1860 - 1937
George Hamilton Blount was born Feb. 17, 1860 and died July 3, 1937. He was a son of Riley Readding and Jane (Varn) Knight Blount. The following obituary and editorial are from Kyle VanLandingham's collection--transcribed from a copy in the Blount Family File, Polk County Historical Library, Bartow, FL.
LAST RITES FOR GEORGE H. BLOUNT
Who Died Saturday at LaBelle After Lingering Illness
Funeral services for the late George H. Blount, 77, who died Saturday afternoon at the home of his son, William D. Blount, in LaBelle, after a lingering illness, were held here Sunday afternoon at the chapel of the Stephenson Funeral Home.
The Rev. Mr. A. M. Glisson of LaBelle officiated, special music being arranged with solos by Michael Guido.
Pallbearers were Payne M. Sebring, A. M. Wolfe, C. M. Hamrick, H. S. Jones, Tom Michell and Eugene O. Douglas Interment was made in Pinecrest Cemetery.
The deceased was one of the early settlers of this city having for many years operated his own knife making plant on Lemon street. He was among the first of the manufacturers of that part of the state, and for many years conducted a wagon factory located in Titusville which prospered long after automobiles came into general use throughout other sections of the country, because that part of the state had as yet no hard roads.
With the coming of the railroad and the branching out of the paved roads throughout South Florida, he turned his attention to the manufacture of steel knives, and later moved his business to this city where he continued actively until failing health several years ago compelled him to retire.
At the height of his success in this later venture he has furnished knives for the White House kitchen, and for most of the prominent hotels throughout the East and North.

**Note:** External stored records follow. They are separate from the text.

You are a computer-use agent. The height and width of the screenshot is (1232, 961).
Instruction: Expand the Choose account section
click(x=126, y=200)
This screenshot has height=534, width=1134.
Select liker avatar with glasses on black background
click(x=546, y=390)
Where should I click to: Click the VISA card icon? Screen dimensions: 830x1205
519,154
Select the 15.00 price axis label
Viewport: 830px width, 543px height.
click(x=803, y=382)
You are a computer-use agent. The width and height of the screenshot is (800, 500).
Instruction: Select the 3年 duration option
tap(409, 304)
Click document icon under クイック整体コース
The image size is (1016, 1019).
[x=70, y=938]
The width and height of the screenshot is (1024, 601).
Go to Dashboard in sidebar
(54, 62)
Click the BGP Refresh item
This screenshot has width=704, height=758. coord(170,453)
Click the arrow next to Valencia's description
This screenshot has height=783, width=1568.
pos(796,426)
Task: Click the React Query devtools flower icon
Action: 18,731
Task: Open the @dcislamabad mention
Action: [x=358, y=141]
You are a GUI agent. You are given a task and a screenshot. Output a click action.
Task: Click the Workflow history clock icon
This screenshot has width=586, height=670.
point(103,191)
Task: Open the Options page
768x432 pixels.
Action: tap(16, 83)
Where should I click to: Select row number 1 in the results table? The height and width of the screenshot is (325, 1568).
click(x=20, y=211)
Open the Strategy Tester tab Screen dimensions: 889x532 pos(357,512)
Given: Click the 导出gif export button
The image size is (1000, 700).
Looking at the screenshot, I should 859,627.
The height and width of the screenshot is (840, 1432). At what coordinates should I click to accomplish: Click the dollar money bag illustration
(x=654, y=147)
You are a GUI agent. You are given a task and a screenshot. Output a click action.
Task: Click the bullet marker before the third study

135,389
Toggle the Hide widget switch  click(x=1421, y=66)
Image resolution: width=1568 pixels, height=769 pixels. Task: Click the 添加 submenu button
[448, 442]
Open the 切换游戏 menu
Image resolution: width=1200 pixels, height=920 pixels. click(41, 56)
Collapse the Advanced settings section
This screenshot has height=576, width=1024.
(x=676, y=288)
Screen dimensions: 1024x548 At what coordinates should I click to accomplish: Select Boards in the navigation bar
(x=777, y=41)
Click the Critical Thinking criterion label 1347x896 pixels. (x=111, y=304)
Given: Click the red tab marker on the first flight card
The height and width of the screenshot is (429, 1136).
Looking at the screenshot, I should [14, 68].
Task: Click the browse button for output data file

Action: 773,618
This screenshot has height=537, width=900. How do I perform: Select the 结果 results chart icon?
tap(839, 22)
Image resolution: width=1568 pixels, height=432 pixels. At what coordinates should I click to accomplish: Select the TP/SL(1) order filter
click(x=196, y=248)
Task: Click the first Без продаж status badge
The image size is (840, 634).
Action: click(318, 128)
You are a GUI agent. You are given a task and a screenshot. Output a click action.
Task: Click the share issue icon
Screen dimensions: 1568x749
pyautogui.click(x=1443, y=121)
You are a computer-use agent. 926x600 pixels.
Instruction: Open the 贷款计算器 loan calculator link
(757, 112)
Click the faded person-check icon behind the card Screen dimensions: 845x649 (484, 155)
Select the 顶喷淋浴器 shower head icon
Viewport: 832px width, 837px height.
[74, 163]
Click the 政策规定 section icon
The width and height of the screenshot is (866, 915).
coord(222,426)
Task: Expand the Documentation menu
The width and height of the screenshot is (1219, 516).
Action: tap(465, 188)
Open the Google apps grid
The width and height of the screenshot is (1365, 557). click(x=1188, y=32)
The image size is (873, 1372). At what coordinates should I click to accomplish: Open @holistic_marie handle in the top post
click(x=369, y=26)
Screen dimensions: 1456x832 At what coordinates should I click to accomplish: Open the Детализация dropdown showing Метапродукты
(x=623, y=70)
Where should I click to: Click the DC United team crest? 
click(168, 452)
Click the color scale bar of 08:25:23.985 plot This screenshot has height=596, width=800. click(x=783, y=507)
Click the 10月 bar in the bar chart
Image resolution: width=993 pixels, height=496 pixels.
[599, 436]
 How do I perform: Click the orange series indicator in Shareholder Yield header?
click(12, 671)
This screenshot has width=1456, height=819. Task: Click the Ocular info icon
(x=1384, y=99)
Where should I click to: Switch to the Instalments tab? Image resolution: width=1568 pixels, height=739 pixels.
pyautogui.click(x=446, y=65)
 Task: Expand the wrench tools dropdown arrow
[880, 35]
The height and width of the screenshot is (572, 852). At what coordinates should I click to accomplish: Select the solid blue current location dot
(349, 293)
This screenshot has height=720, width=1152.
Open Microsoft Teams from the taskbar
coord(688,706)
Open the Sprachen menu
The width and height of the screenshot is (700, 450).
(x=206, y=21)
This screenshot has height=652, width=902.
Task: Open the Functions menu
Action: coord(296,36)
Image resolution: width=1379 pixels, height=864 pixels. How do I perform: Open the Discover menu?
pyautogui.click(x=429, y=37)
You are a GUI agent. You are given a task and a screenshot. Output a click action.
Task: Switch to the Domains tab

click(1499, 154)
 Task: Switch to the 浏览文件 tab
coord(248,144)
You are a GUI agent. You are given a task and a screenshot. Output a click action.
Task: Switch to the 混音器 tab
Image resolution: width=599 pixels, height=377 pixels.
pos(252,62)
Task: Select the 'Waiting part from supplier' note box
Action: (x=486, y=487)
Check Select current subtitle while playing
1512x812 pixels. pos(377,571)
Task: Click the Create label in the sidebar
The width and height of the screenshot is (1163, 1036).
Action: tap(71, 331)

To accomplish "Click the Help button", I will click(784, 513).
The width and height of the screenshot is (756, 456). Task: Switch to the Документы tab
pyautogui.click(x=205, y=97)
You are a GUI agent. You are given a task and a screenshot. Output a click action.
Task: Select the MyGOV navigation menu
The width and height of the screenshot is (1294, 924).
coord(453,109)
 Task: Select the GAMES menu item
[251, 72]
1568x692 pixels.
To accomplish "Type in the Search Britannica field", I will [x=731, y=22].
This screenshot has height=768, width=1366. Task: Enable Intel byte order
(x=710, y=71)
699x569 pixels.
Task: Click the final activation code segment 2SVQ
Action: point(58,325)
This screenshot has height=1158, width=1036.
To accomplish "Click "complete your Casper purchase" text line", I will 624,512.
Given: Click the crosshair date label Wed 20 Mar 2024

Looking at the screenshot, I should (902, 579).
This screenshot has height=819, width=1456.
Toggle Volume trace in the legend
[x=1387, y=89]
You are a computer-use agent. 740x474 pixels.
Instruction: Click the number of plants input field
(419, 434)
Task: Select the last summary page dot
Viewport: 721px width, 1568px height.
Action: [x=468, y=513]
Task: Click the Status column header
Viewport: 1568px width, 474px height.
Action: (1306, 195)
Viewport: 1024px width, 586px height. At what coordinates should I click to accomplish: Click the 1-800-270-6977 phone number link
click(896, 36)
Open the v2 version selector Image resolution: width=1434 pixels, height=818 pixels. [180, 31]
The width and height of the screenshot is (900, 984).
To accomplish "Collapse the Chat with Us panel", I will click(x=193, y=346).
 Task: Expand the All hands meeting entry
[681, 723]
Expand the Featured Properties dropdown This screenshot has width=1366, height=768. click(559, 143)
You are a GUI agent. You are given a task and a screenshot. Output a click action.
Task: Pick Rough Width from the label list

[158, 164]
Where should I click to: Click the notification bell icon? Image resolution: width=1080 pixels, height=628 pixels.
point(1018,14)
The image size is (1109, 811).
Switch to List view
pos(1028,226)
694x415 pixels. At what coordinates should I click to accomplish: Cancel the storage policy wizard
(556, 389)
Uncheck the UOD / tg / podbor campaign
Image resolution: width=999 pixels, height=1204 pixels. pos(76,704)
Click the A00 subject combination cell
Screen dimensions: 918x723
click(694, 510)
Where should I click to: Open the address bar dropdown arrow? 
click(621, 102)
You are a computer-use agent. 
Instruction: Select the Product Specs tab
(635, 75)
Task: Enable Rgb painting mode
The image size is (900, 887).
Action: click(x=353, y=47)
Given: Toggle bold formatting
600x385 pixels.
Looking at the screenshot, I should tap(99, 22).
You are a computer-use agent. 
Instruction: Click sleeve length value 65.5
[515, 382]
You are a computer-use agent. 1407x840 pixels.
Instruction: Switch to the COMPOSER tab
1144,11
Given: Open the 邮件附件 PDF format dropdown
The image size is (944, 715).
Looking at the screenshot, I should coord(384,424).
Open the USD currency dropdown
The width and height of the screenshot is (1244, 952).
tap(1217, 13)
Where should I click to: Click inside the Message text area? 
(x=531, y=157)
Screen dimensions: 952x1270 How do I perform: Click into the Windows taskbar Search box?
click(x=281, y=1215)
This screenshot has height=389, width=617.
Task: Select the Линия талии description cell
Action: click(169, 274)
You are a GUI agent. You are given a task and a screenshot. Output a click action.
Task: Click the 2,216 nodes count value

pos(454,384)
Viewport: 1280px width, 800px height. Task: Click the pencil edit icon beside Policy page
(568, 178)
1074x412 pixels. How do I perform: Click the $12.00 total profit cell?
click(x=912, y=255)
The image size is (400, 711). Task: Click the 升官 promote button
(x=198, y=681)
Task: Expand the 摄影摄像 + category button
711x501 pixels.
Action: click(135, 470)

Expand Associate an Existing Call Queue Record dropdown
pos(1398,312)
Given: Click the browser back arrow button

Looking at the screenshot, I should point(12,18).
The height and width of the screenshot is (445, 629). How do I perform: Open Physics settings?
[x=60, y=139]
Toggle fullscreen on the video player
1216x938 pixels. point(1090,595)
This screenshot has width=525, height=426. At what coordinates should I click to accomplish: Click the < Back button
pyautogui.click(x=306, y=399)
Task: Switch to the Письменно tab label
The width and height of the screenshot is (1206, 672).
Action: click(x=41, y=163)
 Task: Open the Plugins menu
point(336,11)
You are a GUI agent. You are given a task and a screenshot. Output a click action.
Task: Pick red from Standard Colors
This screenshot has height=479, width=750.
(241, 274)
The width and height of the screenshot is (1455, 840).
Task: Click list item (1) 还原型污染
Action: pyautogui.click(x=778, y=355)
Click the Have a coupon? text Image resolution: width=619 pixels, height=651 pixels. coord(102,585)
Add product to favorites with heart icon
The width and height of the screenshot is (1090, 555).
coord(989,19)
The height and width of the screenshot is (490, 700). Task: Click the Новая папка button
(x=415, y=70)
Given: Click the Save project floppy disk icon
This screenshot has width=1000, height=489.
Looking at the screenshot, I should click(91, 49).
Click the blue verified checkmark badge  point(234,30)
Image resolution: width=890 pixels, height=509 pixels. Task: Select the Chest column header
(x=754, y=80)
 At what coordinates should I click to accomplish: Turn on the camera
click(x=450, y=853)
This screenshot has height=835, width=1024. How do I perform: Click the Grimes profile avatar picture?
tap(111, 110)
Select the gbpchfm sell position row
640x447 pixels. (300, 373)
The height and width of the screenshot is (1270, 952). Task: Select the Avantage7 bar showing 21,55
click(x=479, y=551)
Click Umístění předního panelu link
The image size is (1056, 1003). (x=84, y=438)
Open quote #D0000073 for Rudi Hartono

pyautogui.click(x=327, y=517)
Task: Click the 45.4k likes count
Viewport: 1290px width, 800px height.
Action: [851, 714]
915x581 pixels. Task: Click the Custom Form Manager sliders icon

He was a keen student of political and business trends, and an ardent fisherman and hunter, and he numbered among his friends many of the political powers of the early days, and may nationally known sportsmen.
He is survived by his wife, Mrs. Geneva H. Blount; one son, William D. Blount of LaBelle; one daughter, Mrs. Elizabeth Myers, of Tampa; a sister, Mrs. Mary Oeland of Bartow; and a brother, Nathan Blount, of Kissimmee.
All that is mortal of George H. Blount, one of the pioneers of South Florida, lies under a plot of newly turned earth in Pinecrest. With him is buried many a colorful bit of Florida history, those human, first hand anecdotes that made pioneer days stand out in living profile for the listener, told as only he could tell them, while his eyes twinkled in retrospect.
He knew South Florida before Flagler built his railroad, when the man who could shoot the quickest and the strongest ruled the land. When Miami consisted of the two families who homesteaded what was then rocky, swampy, mosquito-ridden country.
Many a time he told the story on himself, told it with a rueful grin, of how he laughed at the Widow Tuttle when she offered him a piece of land and promised to build him a factory there if he would move his wagon manufacturing plan from Titusville. And of how, during the boom, he had gone back and looked at that same site, selling then for $20,000 a front foot.
It's a loss to any community when a man who can see the human side of the upbuilding of that community passes on. Something of the color and richness of it dies with him. And there's something unconquerable about anyone who can laugh at himself, turn his mistakes in judgment into a rollicking good story, and waste no time in futile regrets. It took such men to make this southern tip of the Floridian peninsula what it is today.
May he find that larger joy of vision in those limitless horizons beyond our human ken.